Hello, Baby Bird

The lasting legacy left by my father is a significant number—hundreds at least—of photographic slides that remain from those he said had been damaged by water. I don’t know the specifics of the incident that destroyed perhaps half of them. That’s what he inherited to me, and I got more than did most family members.

The co-pastor couple of his church got the family farm to hold in trust intact. They did, for a whole 13 months, until May 2025, when a sale closed and they profited from it. Fortunately, the young farmer buying the property is son of the man who had leased the land for decades; I am sincerely glad for that.

The co-pastors cashed in on the last, lasting legacy of the Wilcox tribe. I work through the memories the disorganized collection of slides evoke. I waited until yesterday to start the process (my father died in April 2024).
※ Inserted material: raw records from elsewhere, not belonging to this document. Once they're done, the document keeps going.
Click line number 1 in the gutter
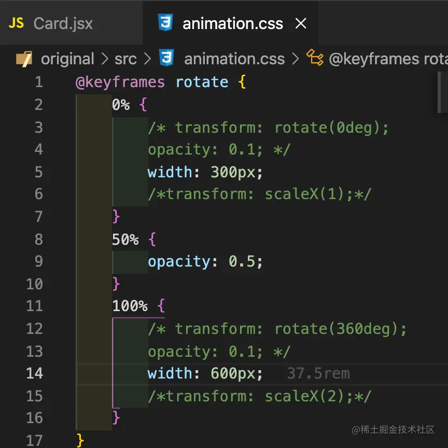Image resolution: width=448 pixels, height=448 pixels. [x=39, y=82]
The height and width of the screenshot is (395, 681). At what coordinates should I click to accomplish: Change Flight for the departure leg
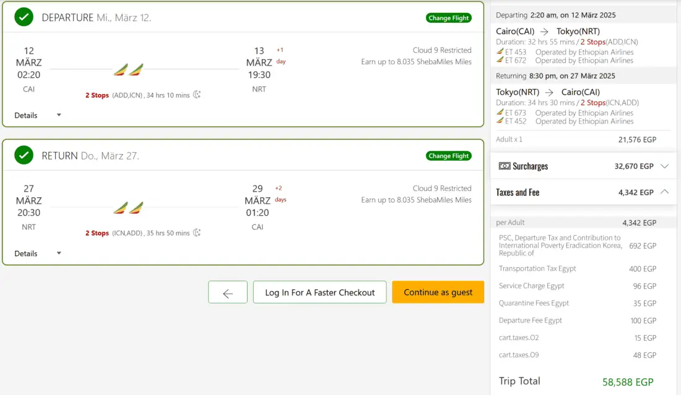448,18
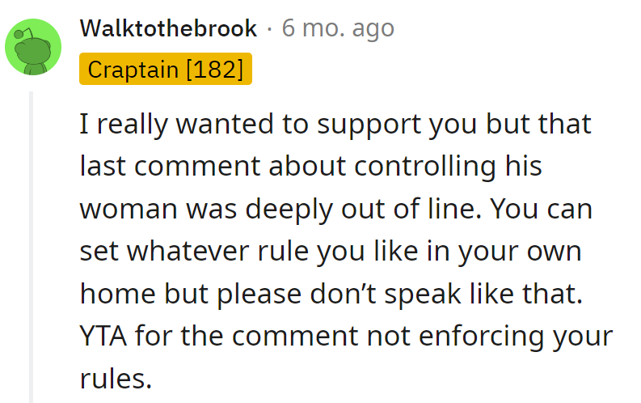This screenshot has width=641, height=403.
Task: Click the comment line starting "I really wanted"
Action: coord(335,125)
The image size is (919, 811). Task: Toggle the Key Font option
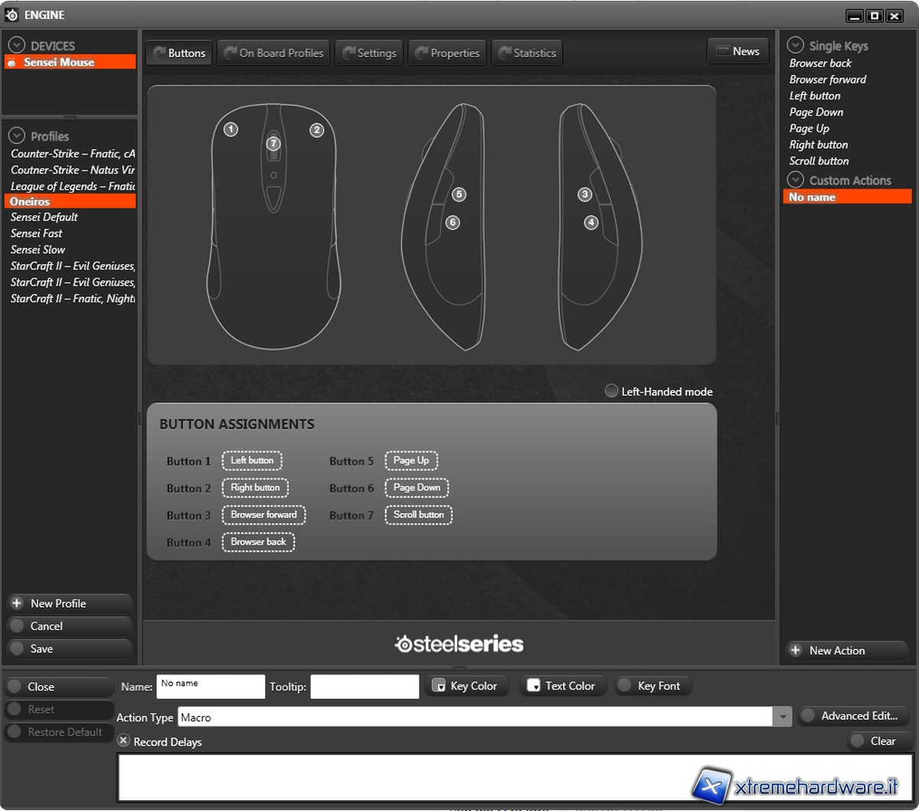[x=625, y=686]
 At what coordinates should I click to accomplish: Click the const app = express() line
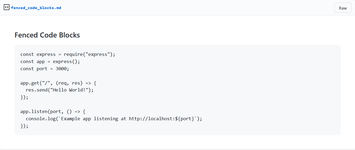[x=50, y=61]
Yeah, there are a few emotions to sort out.

Last summer, I bought the Kodak Slide N Scan Max Digital Film Slide Scanner 7″ for the purpose of digitizing the slides. I would have started yesterday, but the device only supports SDHC cards with maximum 32GB capacity. Seriously? All of mine are newer, unsupported SD cards of greater capacity. I had to order an older card from Amazon; delivered today.
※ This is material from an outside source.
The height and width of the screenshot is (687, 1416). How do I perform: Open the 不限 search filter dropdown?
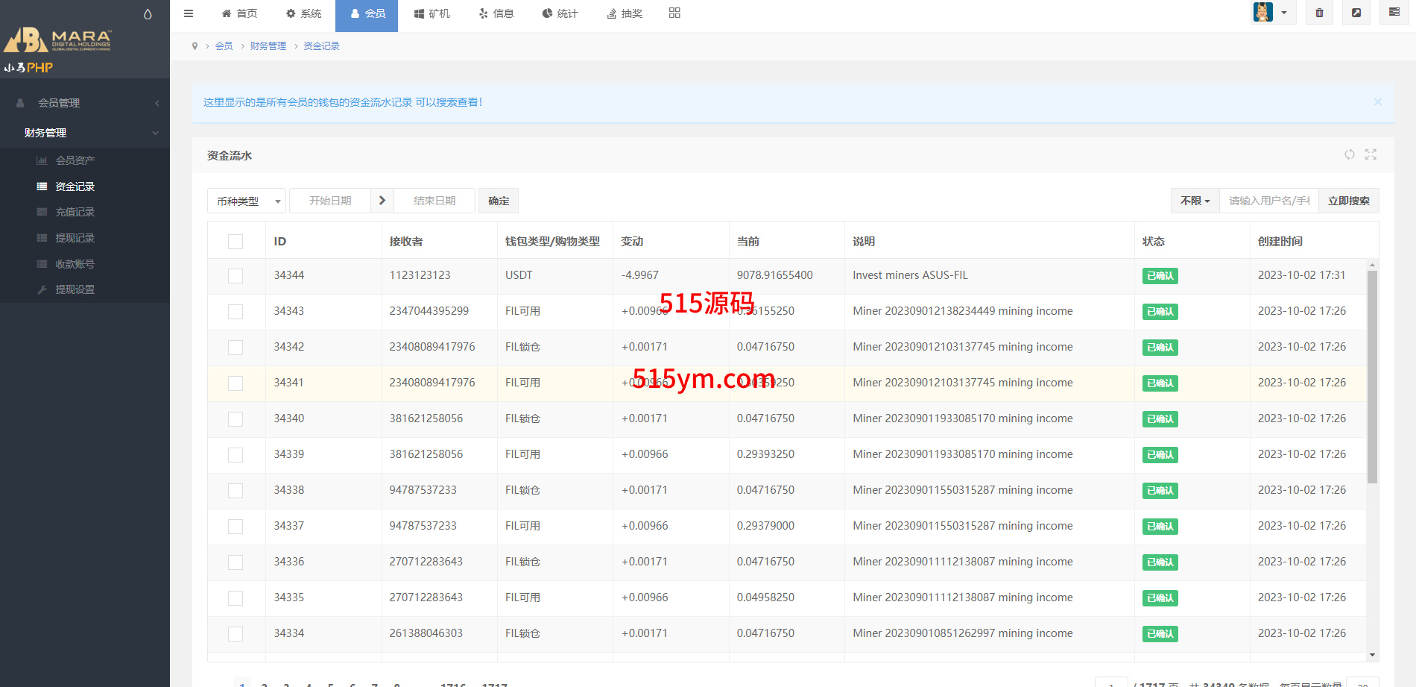[1195, 201]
The Featured Image is the first, and so far only, slide to be digitized. No vitals are available, but I assume the camera used was a Kowa—likely the seT R2. My father used to rave about the leaf shutter, which oddly was built into the interchangeable lenses. That made operation nearly silent for shooting wildlife but also rendered the glass unusable on other cameras (which typically put the shutter in the body).

If Google Image Search can be trusted, and I am iffy about the classification, the little chick is an Upland Sandpiper fledgling. The photo isn’t sharp, which could be a focus error combined with shallow depth of field or a problem introduced during the scanning process. Perhaps doing a few more slides will determine which is culprit.

Original, processing date on the slide is July 1974, and likely location would have been Northern Maine, in the Allagash wilderness, somewhere between Dickey and Rivière-Bleue.

I will share more photos from the slides that are appropriate. Expect that 1974 nostalgia may be a running theme going forward. We shall see.